You've spent the day talking to an AI. It probably read the same system prompt, the same product manual, and the same tool definitions dozens of times. Does that mean you burned tokens dozens of times? Here's the most important mechanism in modern language models: repeated input does not need to be recomputed. Configure it right and your bill can drop by up to 90%.
Open a webpage. The first time it's slow. The second time it loads in a second. The reason is simple: the browser stored the images, scripts, and styles in a local cache, and the next time it doesn't need to ask the server for them.
LLM caching follows the same logic, with one important difference. While browser cache stores files, LLM cache stores the "compute state" the model produced after reading the first part of your input. More precisely: many providers cache the intermediate key and value matrices from the attention layers. That's why the industry calls it KV cache.
This mechanism lets the model, after having read a large block of fixed content, skip most of the work the next time it sees the same beginning.
When the model receives your question, it goes through two clearly different phases.
The first one is called prefill. Think of it as "reading everything you sent." The model scans the system prompt, the conversation history, attached documents, and tool definitions, and computes the relationships among all those tokens. The longer the input, the more expensive this step.
The second one is called decode. This is "writing out." Building on the state computed during prefill, the model generates the response one token at a time.
The key insight: in applications with long input and short response, almost all the cost happens before the model says a word. Typical cases: customer support bots, RAG, codebase analysis, agents with many tools. In these scenarios, the fixed block can be thousands to hundreds of thousands of tokens, while the user's actual new question is two lines.
Prompt caching attacks exactly that first half. The first request reads the fixed content and stores it in cache. The second request, if it shares the same beginning, reuses that state and only processes what changed.
Important: caching does not make the model "remember the answer" and does not save you output tokens. It only saves the cost of re-reading the repeated input.
This is the most counterintuitive part of prompt caching:
The system checks whether the prefix is exactly equal byte by byte, not whether the meaning is similar.
Compare these two requests:
You are a cooking assistant. Tell me what to have for dinner.

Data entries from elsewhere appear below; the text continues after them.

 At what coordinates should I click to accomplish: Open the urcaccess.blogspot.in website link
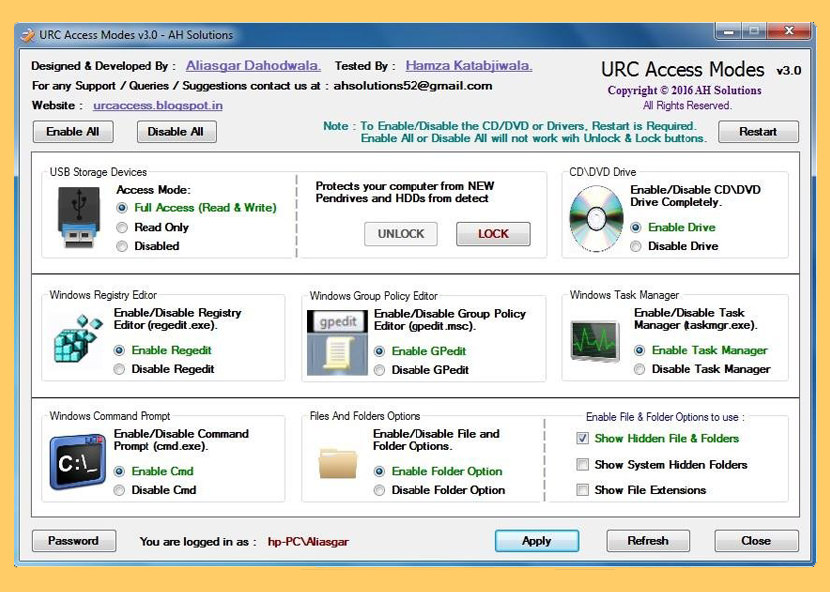pos(157,105)
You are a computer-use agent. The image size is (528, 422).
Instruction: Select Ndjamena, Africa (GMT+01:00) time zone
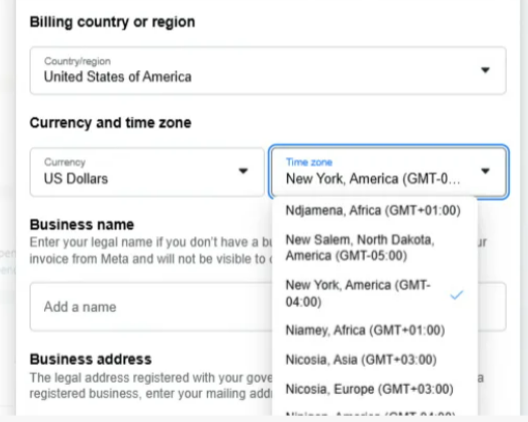click(x=374, y=210)
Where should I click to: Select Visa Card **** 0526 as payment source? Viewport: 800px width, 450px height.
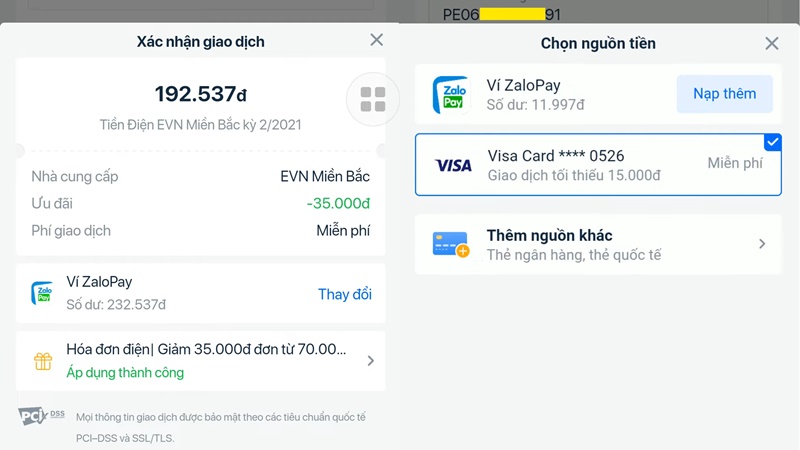point(598,165)
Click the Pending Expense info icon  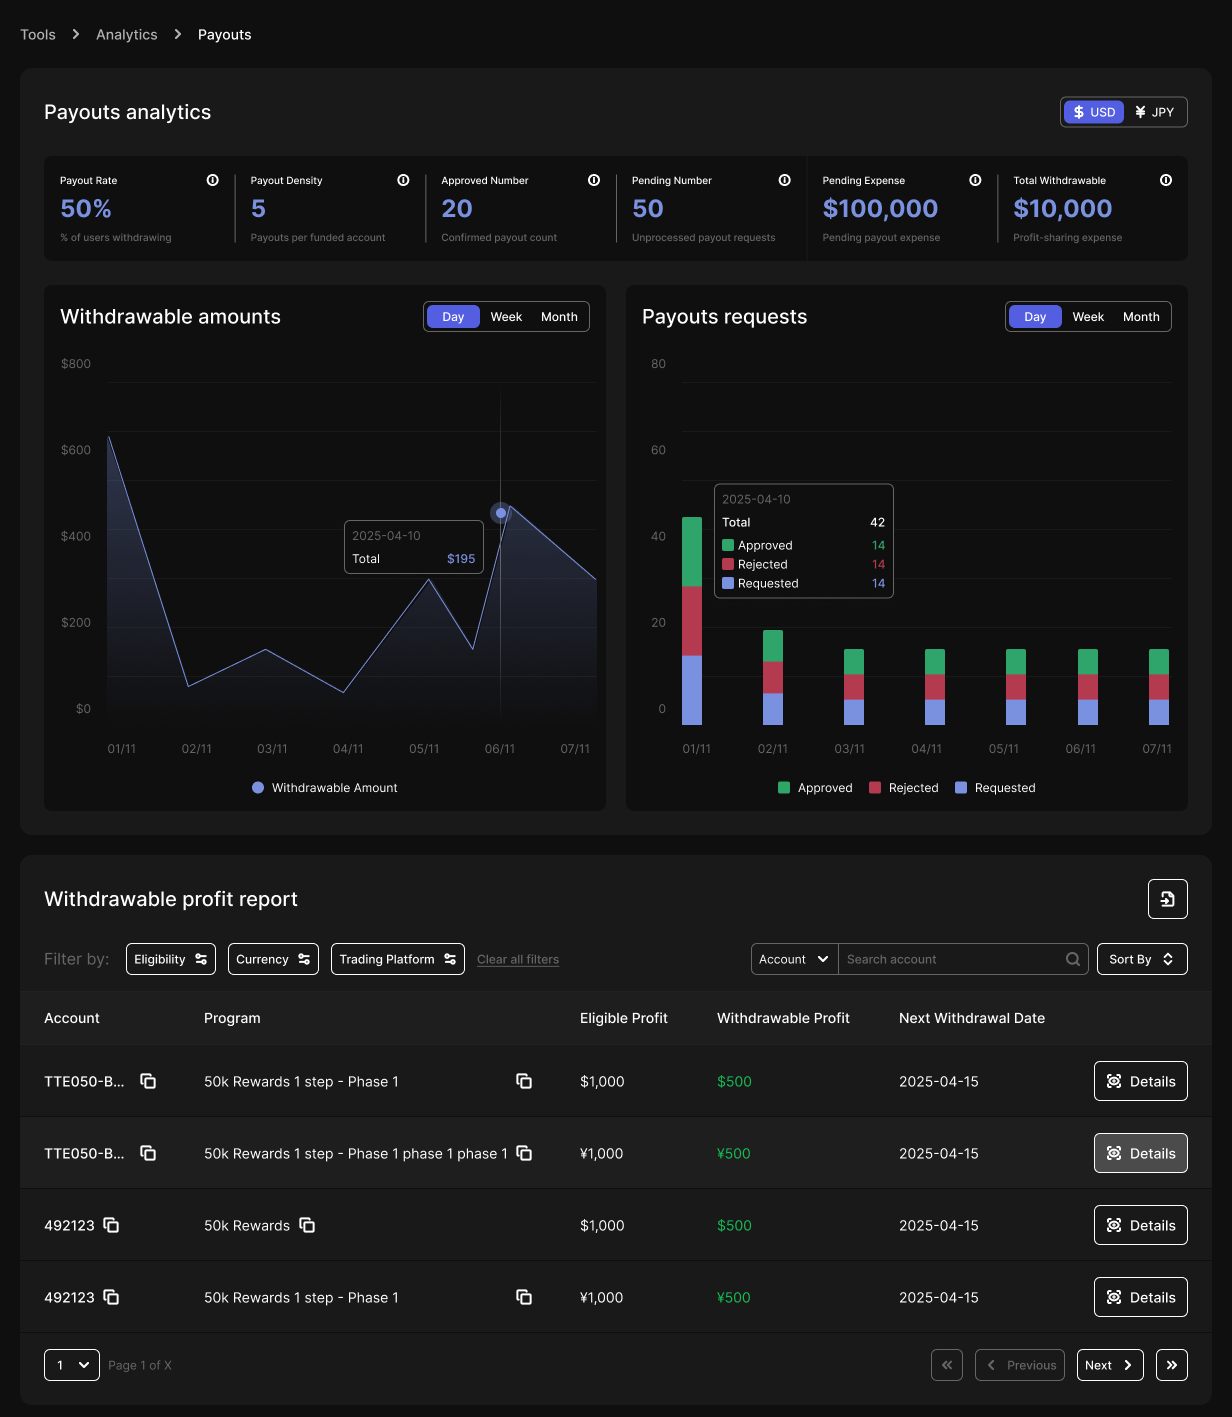click(x=975, y=180)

You are a cooking assistant. Tell me what to have for lunch.
The first half is identical. The model has the chance to reuse the block "You are a cooking assistant."
Now compare these two:
What should I have for dinner? You are a cooking assistant.
What should I have for lunch? You are a cooking assistant.
The first word is already different. Even though the assistant role is exactly the same, the cache will almost never hit.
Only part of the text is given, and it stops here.